José Rizal’s bas-relief sculpture showing a virile man who looks like the national hero.

An untitled bas-relief done by José Rizal during his Dapitan exile showing what appears a sportsman and bearing striking resemblance to the national hero will be auctioned off on June 9 by León Gallery.

The wooden sculpture comes from the descendants of Narcisa Rizal (1852-1939), the third sibling of the patriot’s family. Narcisa and her daughter Angelica were frequent visitors to Dapitan.

Said to have been carved around 1892-1896, the bas-relief has a length of two-and-a-half feet and a width of 18.5 inches.

The work shows a full-figure shirtless man in mid-profile raising a dumbbell in his right hand and his left on the hip.

Although untitled, León Gallery has christened the work “The Filipino” and in its Spectacular Midyera Auction 2018 catalogue, calls it “A National Treasure.”

“We are truly grateful for the ultimate privilege to bring to auction a treasure like no other—and by none other than José Rizal: A wood sculpture of the ideal Filipino by the greatest Filipino,” León director Jaime Ponce de León said.

“Intended to be a riposte to the Spanish accusations that Filipinos were slothful savages, ‘The Filipino’ is a virile young man symbolizing our country’s vitality and burgeoning nationhood.

“Having descended from the Rizal Family, this work was last seen by the public in the book, ‘Pictorial Album on Rizal,’ published by the José Rizal National Centennial Commission in 1962,” the León owner said. “It is perhaps the only work done in wood by our national hero.”

Fitness cult

León consultant Lisa Guerrero Nakpil, in her auction catalogue article, situates the carving of the work along the 19th-century European obsession with health and fitness.

“This cult for fitness began first in Germany where it became not just an expression of the highest individual development but also as a symbol for nationalism,” Nakpil writes. “A nation was therefore only as strong as its citizens’ health and as beautiful as their well-developed bodies.”

She adds that Rizal imbibed the European spirit.
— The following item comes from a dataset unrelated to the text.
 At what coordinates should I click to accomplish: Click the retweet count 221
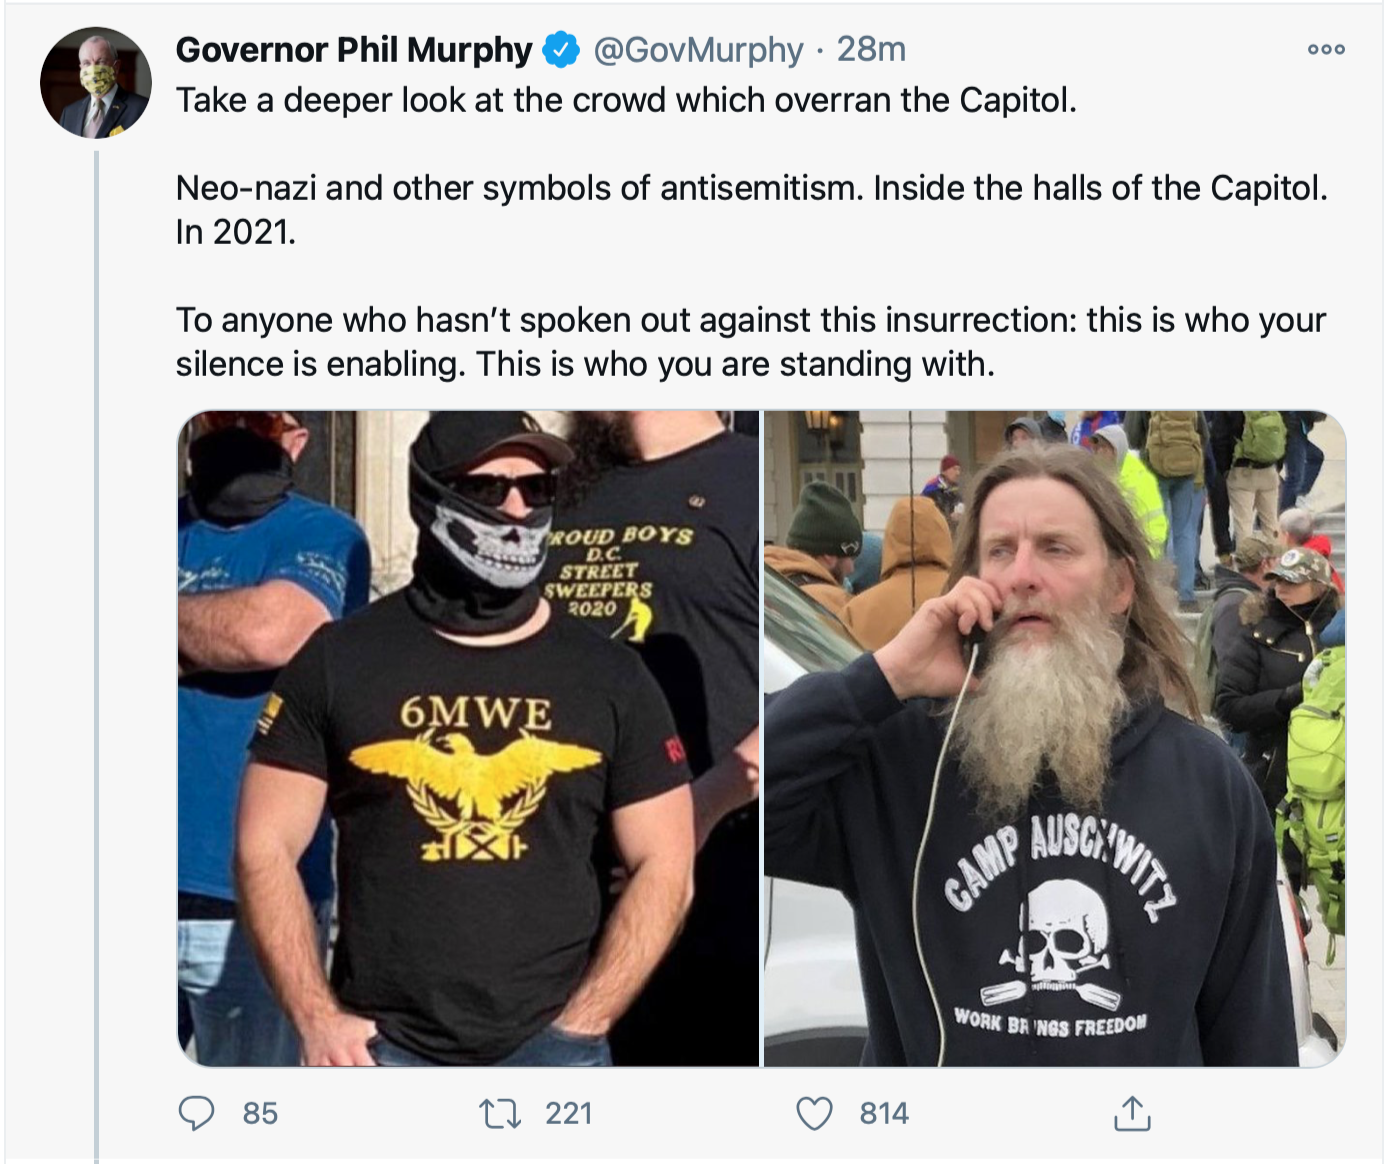pos(569,1113)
Rizal, Juan Luna and other Filipinos in Europe, in fact, were involved in fencing, boxing and other sports.

But Nakpil also mentions publisher Gaspar Vibal’s view that Rizal’s sculpture was an anticolonial work.
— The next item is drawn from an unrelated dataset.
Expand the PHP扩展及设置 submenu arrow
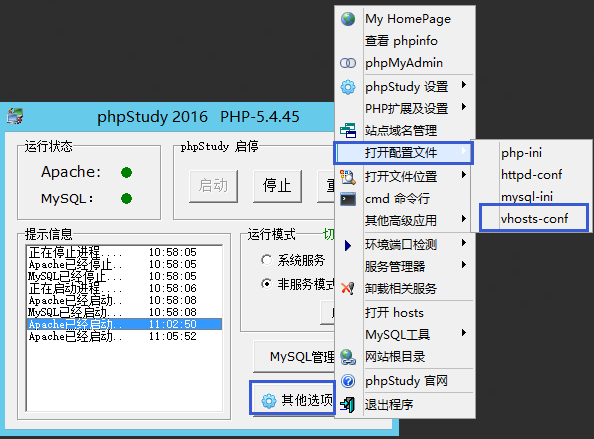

“Rizal’s fascinating sculpture represents the national hero’s deliberate contradiction of the Filipino colonial archetypes,” Vibal is quoted as saying.

Perhaps rebelling against Spanish and European representations of Filipinos as backward and indolent, Rizal presented the Filipino as virile and vigorous. “It was the antithesis of everything José Rizal … stood for: A proud Filipino equal to anybody in the world,” Nakpil writes.

“In fact, upon study of Rizal’s photograph in profile,” she asserts, “a case may even be made that this could be a self-portrait of the hero himself, as truly, the ‘First Filipino,’ not only gifted and mentally acute but also an outstanding physical specimen.”

Bidding will start at P5 million.

BenCab

BenCab’s mixed-media “Mi Ultimo Adios.”

Perhaps a complementary lot is National Artist Benedicto “BenCab” Cabrera’s “Mi Ultimo Adios,” a mixed-media work (30 x 23 inches) signed and dated 1996. The beautiful work shows Rizal showing his famous poem prior to his execution.

“BenCab exudes pictorial nostalgia, transporting one to the past,” the catalogue notes. “He sees himself doing more variations on the old Filipino theme. He works intuitively, always avoiding the risk of limiting himself to a repetitive message. Preoccupied with creating something Filipino, he delves into our rich heritage to unravel the mystery of our identity.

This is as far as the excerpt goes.